HELIOS-A (Vutrisiran)
In HELIOS-A (N=164), vutrisiran 25 mg SC every 3 months reduced serum TTR by 83% at 9 months vs. 3% with placebo (P<0.001), and the modified Neuropathy Impairment Score improved by 2.2 points vs. A 5.0-point worsening with placebo. Concomitant use of tafamidis or diflunisal (TTR stabilizers) was allowed per protocol; no PK interaction was identified.
APOLLO-B (Patisiran in Cardiomyopathy)
The APOLLO-B trial (N=360) demonstrated that patisiran 0.3 mg/kg IV every 3 weeks reduced TTR protein by 87% and improved 6-minute walk distance by 14.7 meters vs. Placebo at 12 months (P=0.0152) in patients with TTR amyloid cardiomyopathy. Patients on tafamidis were eligible; no PK signals emerged from that co-administration.
Renal and Hepatic Dose Adjustments
Inclisiran Renal Dosing
Inclisiran does not require dose adjustment for mild (CrCl 60-89 mL/min), moderate (CrCl 30-59 mL/min), or severe (CrCl 15-29 mL/min) renal impairment. Patients with CrCl <15 mL/min or on dialysis were excluded from Phase III trials; use in this population should be individualized. The FDA label confirms this guidance.
Inclisiran Hepatic Dosing
Mild and moderate hepatic impairment (Child-Pugh A and B) do not require dose adjustment. Severe hepatic impairment (Child-Pugh C) was not studied; use caution given the liver as the primary site of drug action and degradation.
Patisiran and Vutrisiran Hepatic Considerations
Patisiran trials excluded patients with ALT or AST more than 2 times the upper limit of normal. Vutrisiran trials used the same cutoff. Neither agent should be initiated during acute hepatic decompensation. The prescribing information for vutrisiran specifies this restriction.

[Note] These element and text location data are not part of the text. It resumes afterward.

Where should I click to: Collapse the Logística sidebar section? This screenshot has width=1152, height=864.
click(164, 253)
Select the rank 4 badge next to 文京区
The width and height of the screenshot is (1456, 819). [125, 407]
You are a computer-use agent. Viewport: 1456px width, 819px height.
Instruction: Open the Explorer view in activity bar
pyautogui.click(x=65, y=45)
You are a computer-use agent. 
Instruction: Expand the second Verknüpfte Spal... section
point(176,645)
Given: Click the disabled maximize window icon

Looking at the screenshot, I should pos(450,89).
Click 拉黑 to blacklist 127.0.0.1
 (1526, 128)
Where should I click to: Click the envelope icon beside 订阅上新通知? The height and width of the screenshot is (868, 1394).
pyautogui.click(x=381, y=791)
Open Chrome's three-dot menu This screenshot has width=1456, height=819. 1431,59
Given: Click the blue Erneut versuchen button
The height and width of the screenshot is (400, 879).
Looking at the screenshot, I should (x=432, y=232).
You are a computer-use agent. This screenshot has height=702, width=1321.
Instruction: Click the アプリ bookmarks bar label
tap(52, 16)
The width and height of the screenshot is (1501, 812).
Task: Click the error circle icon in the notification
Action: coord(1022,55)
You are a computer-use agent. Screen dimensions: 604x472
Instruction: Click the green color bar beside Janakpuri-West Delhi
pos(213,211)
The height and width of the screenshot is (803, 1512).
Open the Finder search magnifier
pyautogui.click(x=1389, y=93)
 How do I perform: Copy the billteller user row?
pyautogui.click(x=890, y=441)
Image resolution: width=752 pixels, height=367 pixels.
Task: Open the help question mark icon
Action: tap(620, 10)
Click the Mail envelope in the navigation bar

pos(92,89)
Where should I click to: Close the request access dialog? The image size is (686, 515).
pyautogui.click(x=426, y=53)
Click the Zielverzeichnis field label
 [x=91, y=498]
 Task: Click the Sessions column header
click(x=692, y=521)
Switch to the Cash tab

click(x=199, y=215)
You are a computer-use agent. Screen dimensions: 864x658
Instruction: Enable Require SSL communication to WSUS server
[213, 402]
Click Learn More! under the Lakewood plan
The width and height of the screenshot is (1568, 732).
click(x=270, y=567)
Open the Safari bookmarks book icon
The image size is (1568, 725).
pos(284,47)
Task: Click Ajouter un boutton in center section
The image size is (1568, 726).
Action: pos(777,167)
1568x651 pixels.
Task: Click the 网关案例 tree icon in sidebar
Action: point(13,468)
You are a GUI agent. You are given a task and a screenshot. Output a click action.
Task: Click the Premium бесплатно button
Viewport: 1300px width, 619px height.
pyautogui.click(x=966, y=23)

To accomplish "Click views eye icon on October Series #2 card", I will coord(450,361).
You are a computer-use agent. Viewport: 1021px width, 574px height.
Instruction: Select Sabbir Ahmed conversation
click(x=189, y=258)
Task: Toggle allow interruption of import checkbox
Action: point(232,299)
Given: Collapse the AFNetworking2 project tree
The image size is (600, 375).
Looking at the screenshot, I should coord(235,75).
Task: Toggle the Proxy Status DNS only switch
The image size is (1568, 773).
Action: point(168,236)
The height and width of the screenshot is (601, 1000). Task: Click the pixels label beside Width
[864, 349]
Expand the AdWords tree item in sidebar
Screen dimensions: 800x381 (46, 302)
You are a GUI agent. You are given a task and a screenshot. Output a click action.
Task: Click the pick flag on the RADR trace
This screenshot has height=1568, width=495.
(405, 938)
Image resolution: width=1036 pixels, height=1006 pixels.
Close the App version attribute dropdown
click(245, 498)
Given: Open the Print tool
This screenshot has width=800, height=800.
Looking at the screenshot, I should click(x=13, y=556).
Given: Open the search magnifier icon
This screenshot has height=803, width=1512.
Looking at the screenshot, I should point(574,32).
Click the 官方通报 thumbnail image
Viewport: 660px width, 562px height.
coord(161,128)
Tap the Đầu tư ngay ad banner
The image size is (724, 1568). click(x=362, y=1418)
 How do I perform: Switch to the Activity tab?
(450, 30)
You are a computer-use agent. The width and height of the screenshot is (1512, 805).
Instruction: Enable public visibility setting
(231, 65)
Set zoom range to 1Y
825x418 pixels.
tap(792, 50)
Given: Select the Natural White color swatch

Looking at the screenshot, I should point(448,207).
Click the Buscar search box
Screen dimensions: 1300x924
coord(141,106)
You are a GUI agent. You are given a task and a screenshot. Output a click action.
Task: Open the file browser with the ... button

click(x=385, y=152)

Injection-Site Reactions and Monitoring Protocol
Injection-site reactions (ISRs) are the most common adverse event with inclisiran and vutrisiran. In ORION-10, ISRs occurred in 8.2% of inclisiran-treated patients vs. 1.8% placebo. They were almost all mild or moderate in severity and did not lead to discontinuation. No systemic hypersensitivity reactions meeting anaphylaxis criteria were reported in Phase III. Patisiran, delivered by IV, carries a higher infusion-related reaction rate (18% vs. 9% placebo in APOLLO); premedication with dexamethasone, oral acetaminophen, and an H1/H2 blocker is required.
HealthRX Monitoring Framework for siRNA Lipid Therapeutics
The following schedule applies to most outpatient prescribers initiating inclisiran as add-on therapy:
- Baseline (before dose 1): Fasting lipid panel, ALT/AST, CrCl or eGFR, pregnancy test if applicable.
- Month 3 (before dose 2): Fasting LDL-C to confirm response; no PK monitoring needed.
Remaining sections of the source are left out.